O Judiciário e a Voz da Criança

04/01/2022

Coluna Direitos de Crianças, Adolescentes e Jovens / Coordenadores Assis da Costa Oliveira, Hellen Moreno, Ilana Paiva, Tabita Moreira e Josiane Petry Veronese

Pensemos o seguinte: nos processos judiciais afetos à criança e ao adolescente, quem são os principais sujeitos dessa relação?

Evidentemente, a criança e o adolescente, situação essa que traz uma “novidade”, eis que se evidencia a expansão da cidadania subalterna a que se refere Lefort[1], pois a criança, o adolescente por força do imperativo constitucional, saíram das sombras de um silêncio imposto pelo menorismo, que dava voz e luz somente aos adultos.

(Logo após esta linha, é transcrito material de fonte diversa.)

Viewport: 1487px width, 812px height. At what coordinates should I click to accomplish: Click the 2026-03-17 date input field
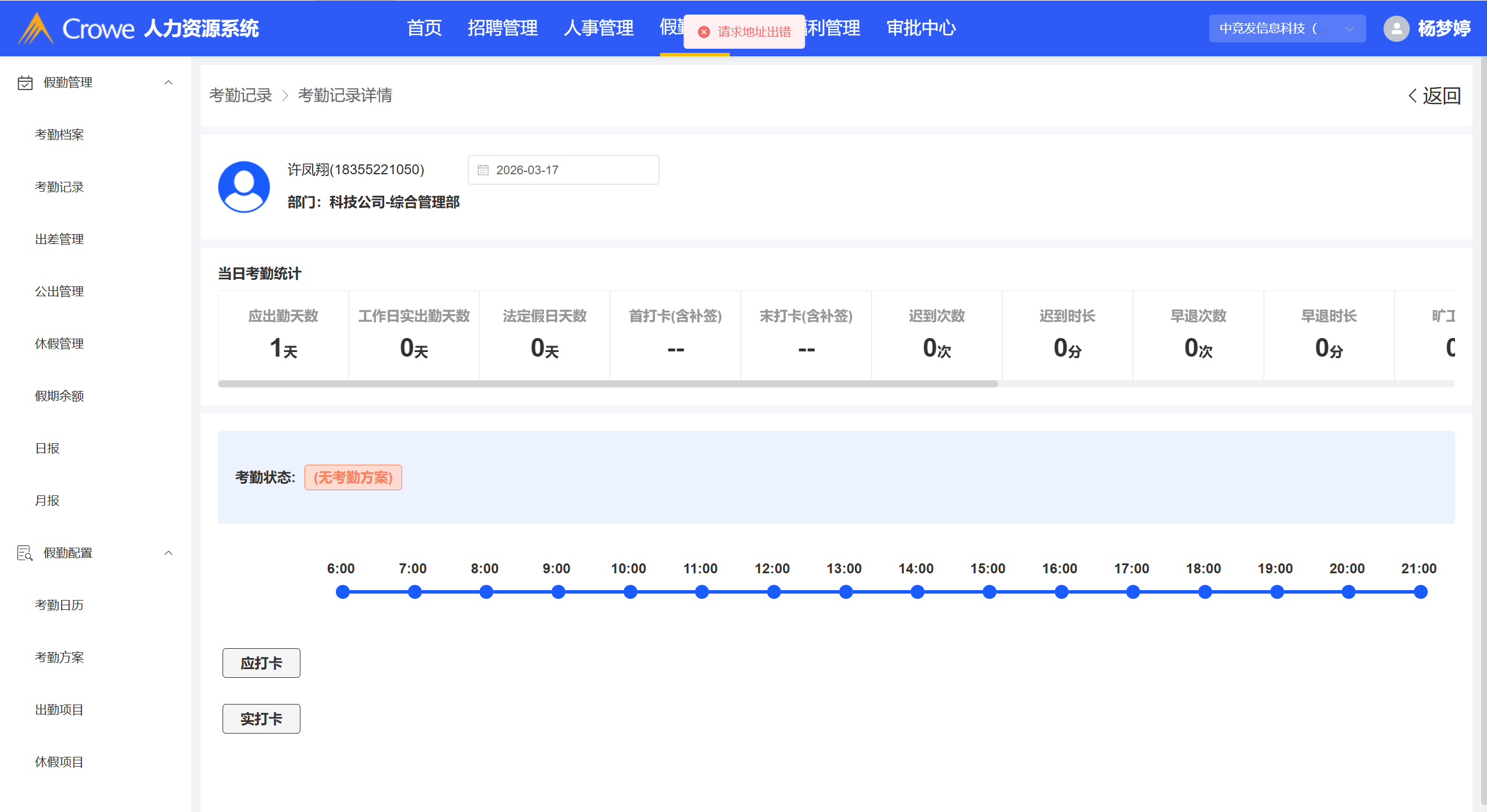562,170
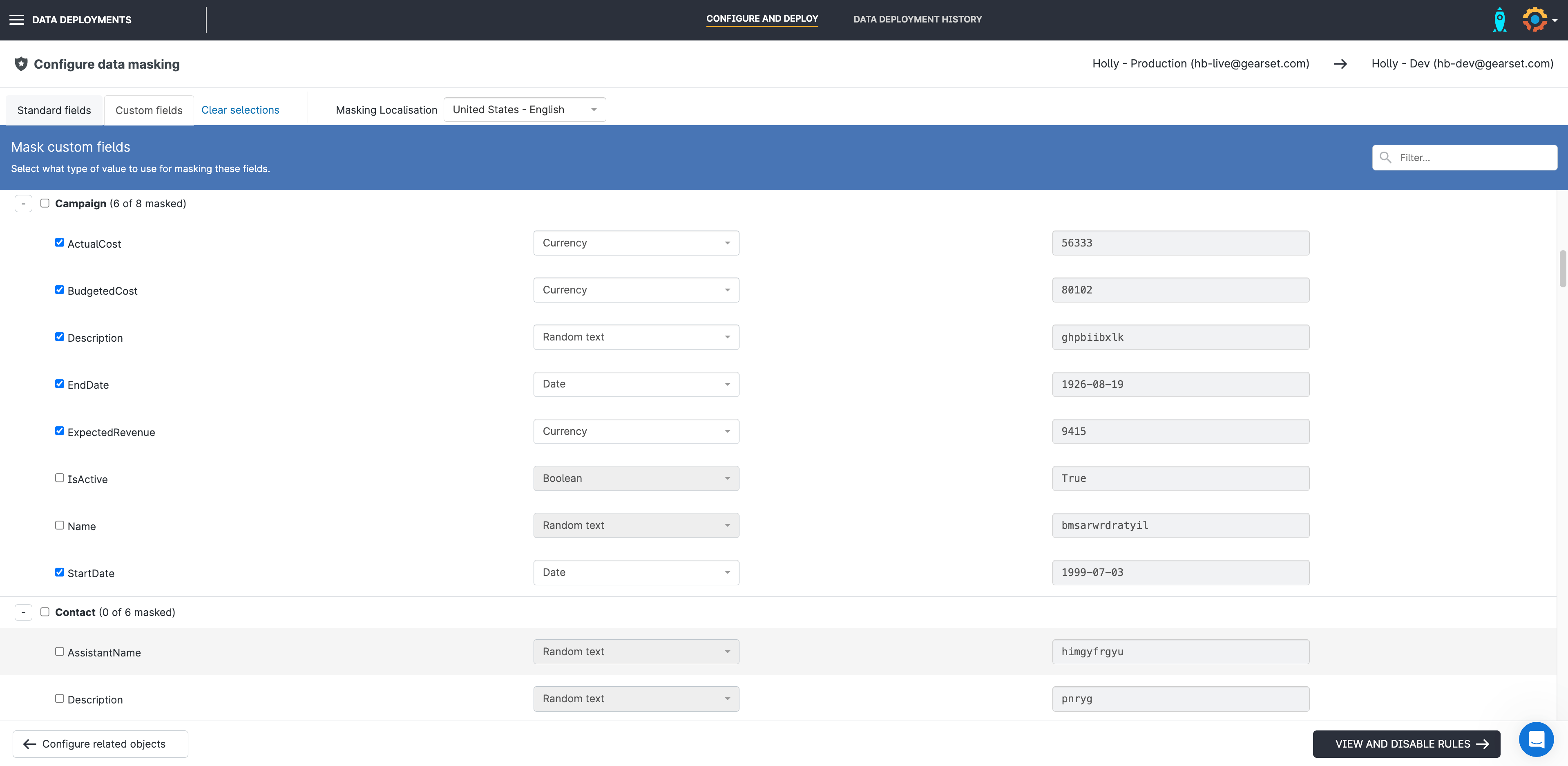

Nesse contexto o Poder Judiciário é chamado a ter um novo papel e, com isso, uma reestruturação, tanto no que concerne aos seus recursos materiais, quanto aos recursos humanos. Daí resulta a imperiosa e contínua formação dos que atuam no sistema de justiça, sejam os juízes, promotores, advogados e esquipe multidisciplinar.

Em termos de conjunto normativo um considerável e robusto sistema a compor a Doutrina (jurídica) da Proteção Integral, em seu tripé constituidor: a Convenção sobre os Direitos da Criança, ONU, 1989, a Constituição da República Federativa do Brasil, 1988 e a sua principal norma regulamentadora, o Estatuto da Criança e do Adolescente, 1990.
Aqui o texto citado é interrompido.